El gremio docente insiste en que las autoridades deben escuchar y proteger a las comunidades educativas.

El Colegio de Profesoras y Profesores de Chile destaca que el Gobierno haya decretado Estado de Catástrofe en Coquimbo y Huasco, así como la extensión de la suspensión de clases en Atacama, pero insiste en que dicha medida se debe ampliar a otras regiones afectadas por las fuertes lluvias, como la Metropolitana, O’Higgins, Ñuble y La Araucanía, entre otras.

El Presidente del Gremio Docente, Mario Aguilar Arévalo, evidenció que este lunes “llueve fuertemente en gran parte de esas regiones, en las que las clases no fueron suspendidas, salvo en lugares muy puntuales. Creemos que eso ha sido un error, porque los reportes que hemos recibido demuestran que en muchos lugares no están las condiciones”.

El líder gremial detalló que “hay patios completamente anegados, colegios sin suministro eléctrico, con techos dañados, con salas de clases inundadas o con goteras, y con accesos a las escuelas y caminos adyacentes intransitables. Por lo tanto, en esas condiciones no se puede hablar de clases normales”.
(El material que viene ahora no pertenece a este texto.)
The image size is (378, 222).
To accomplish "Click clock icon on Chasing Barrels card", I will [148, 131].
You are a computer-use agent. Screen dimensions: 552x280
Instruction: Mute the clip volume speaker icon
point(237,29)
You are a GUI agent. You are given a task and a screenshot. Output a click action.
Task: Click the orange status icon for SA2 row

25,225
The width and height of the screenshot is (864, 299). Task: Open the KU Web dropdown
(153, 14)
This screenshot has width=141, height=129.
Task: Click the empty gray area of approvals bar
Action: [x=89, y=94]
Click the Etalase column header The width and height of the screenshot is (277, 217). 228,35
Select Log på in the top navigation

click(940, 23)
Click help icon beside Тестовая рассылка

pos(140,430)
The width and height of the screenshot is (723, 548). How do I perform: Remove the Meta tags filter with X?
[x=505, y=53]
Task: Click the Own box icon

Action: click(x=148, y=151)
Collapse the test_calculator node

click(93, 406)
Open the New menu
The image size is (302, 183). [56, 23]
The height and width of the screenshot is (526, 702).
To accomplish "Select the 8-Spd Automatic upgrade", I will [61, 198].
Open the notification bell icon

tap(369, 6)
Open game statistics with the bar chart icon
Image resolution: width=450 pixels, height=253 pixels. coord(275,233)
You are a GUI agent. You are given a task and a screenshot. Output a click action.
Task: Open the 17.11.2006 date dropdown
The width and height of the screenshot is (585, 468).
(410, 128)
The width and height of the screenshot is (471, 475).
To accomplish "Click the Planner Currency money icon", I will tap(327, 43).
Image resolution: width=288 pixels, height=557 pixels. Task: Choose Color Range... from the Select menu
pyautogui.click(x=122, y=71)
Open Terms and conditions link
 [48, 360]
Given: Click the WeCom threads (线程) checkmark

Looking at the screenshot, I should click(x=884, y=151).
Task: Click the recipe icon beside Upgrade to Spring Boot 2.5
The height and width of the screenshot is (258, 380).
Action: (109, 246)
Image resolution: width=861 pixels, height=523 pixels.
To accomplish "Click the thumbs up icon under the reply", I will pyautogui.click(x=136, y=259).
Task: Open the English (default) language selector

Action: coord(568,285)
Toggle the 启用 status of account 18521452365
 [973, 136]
Mario Aguilar Arévalo enfatizó “hago un llamado a que esa obsesión por cumplir el Calendario Escolar para hacer el checklist de que se cumplió, en circunstancias en que es absolutamente evidente que no hay normalidad, sea revisada por las autoridades”.

Agregó el dirigente “esa obsesión genera situaciones tan absurdas como que hoy haya colegios sin suministro eléctrico y, sin embargo, para el checklist estén funcionando, entre comillas, ‘con normalidad’. Eso simplemente no sirve. En estos días no se han podido hacer clases; hay una catástrofe en el país, así lo ha tenido que decretar finalmente la autoridad, entonces es evidente que no puede haber normalidad”.

Para el presidente del Colegio de Profesores, la situación actual “no es conducente, no está sirviendo ni a los niños, ni a las niñas, ni a los profesores, y los expone a riesgos innecesarios. En un colegio sin suministro eléctrico, con el patio inundado, con accesos inaccesibles, donde puede haber caídas de árboles y con problemas de techumbres serios que incluso pueden derrumbarse, no estamos hablando de ninguna manera de normalidad. Ese es el llamado que hacemos a las autoridades: a que entiendan lo que está pasando, que escuchen a las comunidades, que se den cuenta de que, más allá del checklist, lo que importa y lo que se debe garantizar es la seguridad de las comunidades educativas”.